* PASSAGE GIVEN
Re: [RFC, PATCH 1/2] sched: change the fairness model of the CFS group scheduler

All of lore.kernel.org
 help / color / mirror / Atom feed

From: Dhaval Giani <dhaval@linux.vnet.ibm.com>
To: Peter Zijlstra <a.p.zijlstra@chello.nl>
Cc: Srivatsa Vaddagiri <vatsa@linux.vnet.ibm.com>,
	Ingo Molnar <mingo@elte.hu>,
	Sudhir Kumar <skumar@linux.vnet.ibm.com>,
	Balbir Singh <balbir@in.ibm.com>,
	Aneesh Kumar KV <aneesh.kumar@linux.vnet.ibm.com>,
	lkml <linux-kernel@vger.kernel.org>,
	vgoyal@redhat.com, serue@us.ibm.com, menage@google.com
Subject: Re: [RFC, PATCH 1/2] sched: change the fairness model of the CFS group scheduler
Date: Fri, 29 Feb 2008 14:34:00 +0530	[thread overview]
Message-ID: <20080229090400.GD15328@linux.vnet.ibm.com> (raw)

Item position entries:
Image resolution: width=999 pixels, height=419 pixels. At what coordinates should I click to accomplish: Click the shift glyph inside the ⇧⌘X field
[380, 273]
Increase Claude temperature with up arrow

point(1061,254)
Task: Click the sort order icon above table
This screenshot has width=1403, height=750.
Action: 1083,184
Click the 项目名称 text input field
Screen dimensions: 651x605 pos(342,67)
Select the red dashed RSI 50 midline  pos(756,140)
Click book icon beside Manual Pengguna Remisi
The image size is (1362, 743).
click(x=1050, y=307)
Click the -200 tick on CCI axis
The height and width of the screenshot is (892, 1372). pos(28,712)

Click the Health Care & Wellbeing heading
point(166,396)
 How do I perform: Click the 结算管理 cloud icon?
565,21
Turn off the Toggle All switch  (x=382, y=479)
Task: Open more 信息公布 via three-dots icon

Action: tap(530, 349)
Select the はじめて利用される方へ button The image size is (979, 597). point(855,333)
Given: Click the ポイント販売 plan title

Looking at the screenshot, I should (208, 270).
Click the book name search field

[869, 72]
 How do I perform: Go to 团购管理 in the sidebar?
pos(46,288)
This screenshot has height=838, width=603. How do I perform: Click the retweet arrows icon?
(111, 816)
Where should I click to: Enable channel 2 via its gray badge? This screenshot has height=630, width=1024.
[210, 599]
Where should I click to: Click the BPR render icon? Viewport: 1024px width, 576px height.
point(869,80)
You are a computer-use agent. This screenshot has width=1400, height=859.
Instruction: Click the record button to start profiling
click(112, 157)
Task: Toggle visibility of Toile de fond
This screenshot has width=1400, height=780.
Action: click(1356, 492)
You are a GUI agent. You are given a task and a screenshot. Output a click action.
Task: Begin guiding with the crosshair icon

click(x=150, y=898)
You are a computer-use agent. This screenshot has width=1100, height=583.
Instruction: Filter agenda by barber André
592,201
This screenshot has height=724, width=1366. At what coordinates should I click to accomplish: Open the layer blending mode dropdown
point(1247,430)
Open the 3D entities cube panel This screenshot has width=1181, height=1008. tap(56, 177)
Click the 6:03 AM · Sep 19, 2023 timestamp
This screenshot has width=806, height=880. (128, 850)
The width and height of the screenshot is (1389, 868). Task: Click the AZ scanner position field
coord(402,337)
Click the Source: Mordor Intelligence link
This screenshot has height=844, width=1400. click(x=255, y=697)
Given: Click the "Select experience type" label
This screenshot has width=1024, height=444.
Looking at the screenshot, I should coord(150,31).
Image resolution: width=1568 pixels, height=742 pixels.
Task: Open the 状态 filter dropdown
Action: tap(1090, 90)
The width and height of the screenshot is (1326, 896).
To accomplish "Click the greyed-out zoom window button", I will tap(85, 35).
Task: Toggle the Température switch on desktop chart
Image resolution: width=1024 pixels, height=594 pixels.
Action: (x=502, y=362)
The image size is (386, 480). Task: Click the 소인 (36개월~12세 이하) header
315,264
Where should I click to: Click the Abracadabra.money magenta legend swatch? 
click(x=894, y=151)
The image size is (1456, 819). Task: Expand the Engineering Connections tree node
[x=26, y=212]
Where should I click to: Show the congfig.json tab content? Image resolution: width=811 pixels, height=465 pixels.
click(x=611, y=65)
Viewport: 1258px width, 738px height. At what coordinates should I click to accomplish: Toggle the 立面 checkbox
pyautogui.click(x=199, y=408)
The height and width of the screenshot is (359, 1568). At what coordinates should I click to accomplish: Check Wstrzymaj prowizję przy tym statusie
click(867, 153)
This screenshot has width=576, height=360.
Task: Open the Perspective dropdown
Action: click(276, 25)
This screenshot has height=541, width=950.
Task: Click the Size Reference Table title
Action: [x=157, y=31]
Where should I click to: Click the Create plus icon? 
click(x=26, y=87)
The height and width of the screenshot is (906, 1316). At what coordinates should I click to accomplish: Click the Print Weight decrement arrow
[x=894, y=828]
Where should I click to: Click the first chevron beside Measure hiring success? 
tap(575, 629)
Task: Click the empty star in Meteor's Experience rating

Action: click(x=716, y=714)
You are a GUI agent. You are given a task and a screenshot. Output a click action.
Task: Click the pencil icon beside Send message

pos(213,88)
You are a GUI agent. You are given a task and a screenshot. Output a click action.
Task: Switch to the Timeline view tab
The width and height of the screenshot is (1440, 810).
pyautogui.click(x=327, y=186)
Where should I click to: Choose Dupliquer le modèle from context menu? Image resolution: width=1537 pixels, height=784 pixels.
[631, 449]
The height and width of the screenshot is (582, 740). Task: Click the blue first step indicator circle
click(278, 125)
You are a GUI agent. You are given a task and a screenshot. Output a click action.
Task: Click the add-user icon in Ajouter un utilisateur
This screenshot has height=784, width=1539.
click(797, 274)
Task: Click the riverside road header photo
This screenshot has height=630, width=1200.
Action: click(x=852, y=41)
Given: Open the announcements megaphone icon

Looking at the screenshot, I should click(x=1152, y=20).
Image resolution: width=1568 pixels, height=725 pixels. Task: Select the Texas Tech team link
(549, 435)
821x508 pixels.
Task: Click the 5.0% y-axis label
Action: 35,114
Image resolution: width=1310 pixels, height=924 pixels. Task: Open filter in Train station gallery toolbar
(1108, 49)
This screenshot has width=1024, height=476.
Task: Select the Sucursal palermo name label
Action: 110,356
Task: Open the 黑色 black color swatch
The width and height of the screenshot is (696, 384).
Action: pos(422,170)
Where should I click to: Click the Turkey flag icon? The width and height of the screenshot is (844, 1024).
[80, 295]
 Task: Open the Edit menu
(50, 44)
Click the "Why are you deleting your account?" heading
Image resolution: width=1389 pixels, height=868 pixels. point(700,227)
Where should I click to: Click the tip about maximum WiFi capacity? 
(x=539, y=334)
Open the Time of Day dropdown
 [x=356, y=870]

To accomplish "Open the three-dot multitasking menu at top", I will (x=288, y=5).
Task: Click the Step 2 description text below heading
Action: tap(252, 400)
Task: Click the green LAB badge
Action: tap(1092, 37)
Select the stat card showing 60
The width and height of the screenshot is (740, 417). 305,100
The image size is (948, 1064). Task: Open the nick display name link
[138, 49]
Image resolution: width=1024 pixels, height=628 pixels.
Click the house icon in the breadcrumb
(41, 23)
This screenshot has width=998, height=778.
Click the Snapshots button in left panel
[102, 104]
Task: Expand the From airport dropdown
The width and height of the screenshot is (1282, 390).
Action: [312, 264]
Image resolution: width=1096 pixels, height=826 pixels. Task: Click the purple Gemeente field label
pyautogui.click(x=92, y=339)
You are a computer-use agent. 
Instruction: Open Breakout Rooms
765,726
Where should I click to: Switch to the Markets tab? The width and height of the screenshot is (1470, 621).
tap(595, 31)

* STATED GOAL
From the email header, copy the text from "From: Dhaval Giani" up to and including "Message-ID: <20080229090400.GD15328@linux.vnet.ibm.com> (raw)". These rows have nothing to do with the email header.

* WRITTEN SOLUTION
From: Dhaval Giani <dhaval@linux.vnet.ibm.com>
To: Peter Zijlstra <a.p.zijlstra@chello.nl>
Cc: Srivatsa Vaddagiri <vatsa@linux.vnet.ibm.com>,
	Ingo Molnar <mingo@elte.hu>,
	Sudhir Kumar <skumar@linux.vnet.ibm.com>,
	Balbir Singh <balbir@in.ibm.com>,
	Aneesh Kumar KV <aneesh.kumar@linux.vnet.ibm.com>,
	lkml <linux-kernel@vger.kernel.org>,
	vgoyal@redhat.com, serue@us.ibm.com, menage@google.com
Subject: Re: [RFC, PATCH 1/2] sched: change the fairness model of the CFS group scheduler
Date: Fri, 29 Feb 2008 14:34:00 +0530	[thread overview]
Message-ID: <20080229090400.GD15328@linux.vnet.ibm.com> (raw)